Abstract
The prognostic value of lysine-specific demethylase 1 (LSD1) overexpression in various cancers has been investigated by many studies with inconsistent results. A meta-analysis was performed to assess the association between LSD1 and overall survival (OS) in cancer patients. Eligible studies were identified by searching the online databases PubMed and China National Knowledge Infrastructure up to February 2015. Hazard ratios (HRs) with 95% confidence intervals (CIs) were calculated to clarify the correlation between LSD1 expression and prognosis of different cancers. In total, nine studies with 1,149 cancer patients were included for final analysis. The meta-analysis suggested that LSD1 overexpression was associated with poor OS in cancer patients (HR =1.80, 95% CI: 1.39–2.34, P=0.000). Subgroup analysis by ethnicity, cancer type and HR estimate also showed that high levels of LSD1 were significantly correlated with OS. The meta-analysis showed that LSD1 overexpression may be associated with a worse prognosis in cancer patients.

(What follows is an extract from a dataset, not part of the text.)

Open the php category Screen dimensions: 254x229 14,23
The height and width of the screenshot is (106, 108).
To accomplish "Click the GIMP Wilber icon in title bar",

Keywords: LSD1, cancer, prognosis, meta-analysis, overall survival
Introduction
Lysine-specific demethylase 1 (LSD1) was the first characterized histone demethylase, which could specifically remove the methyl groups from mono- and dimethylated lysine (Lys)4 of histone H3 (H3K4me1/2) and Lys9 of histone H3 (H3K9me1/2).1 LSD1 is essential for mammalian development and is involved in many biological processes, including cell type differentiation, gene activation, and gene repression.2 A recent study indicated that LSD1 might promote cell phase transition (deficiency in LSD1 led to partial cell cycle arrest in G2/M) and cell proliferation, suggesting that its overexpression might promote tumorigenesis.3 The expression of LSD1 has been associated with tumor recurrence during therapy in various cancers, further implicating LSD1 as a tumor promoter.4,5
Many studies investigated the prognostic value of LSD1 in various cancers. Some studies found that the upregulation of LSD1 was associated with worse outcome in cancer patients.6–11 However, some other studies showed insignificant or opposite result.12–14 Therefore, the relation between LSD1 expression and patient survival across different cancers remains controversial. To overcome the limitations of the single study, this meta-analysis was carried out with the aim of evaluating the relationship between LSD1 expression and prognosis of cancer patients.
Materials and methods
Literature search and selection criteria
We searched PubMed and China National Knowledge Infrastructure up to February 2015 to identify relevant studies. We used the search terms: “LSD1”, “lysine specific demethylase 1”, “tumor”, “cancer”, “neoplasm”, “carcinoma”, “malignant”, “survival”, “prognosis”, and “prognostic”. The citation lists associated with the studies were used to identify additional eligible studies. The reviews and bibliographies were also manually inspected to find related articles.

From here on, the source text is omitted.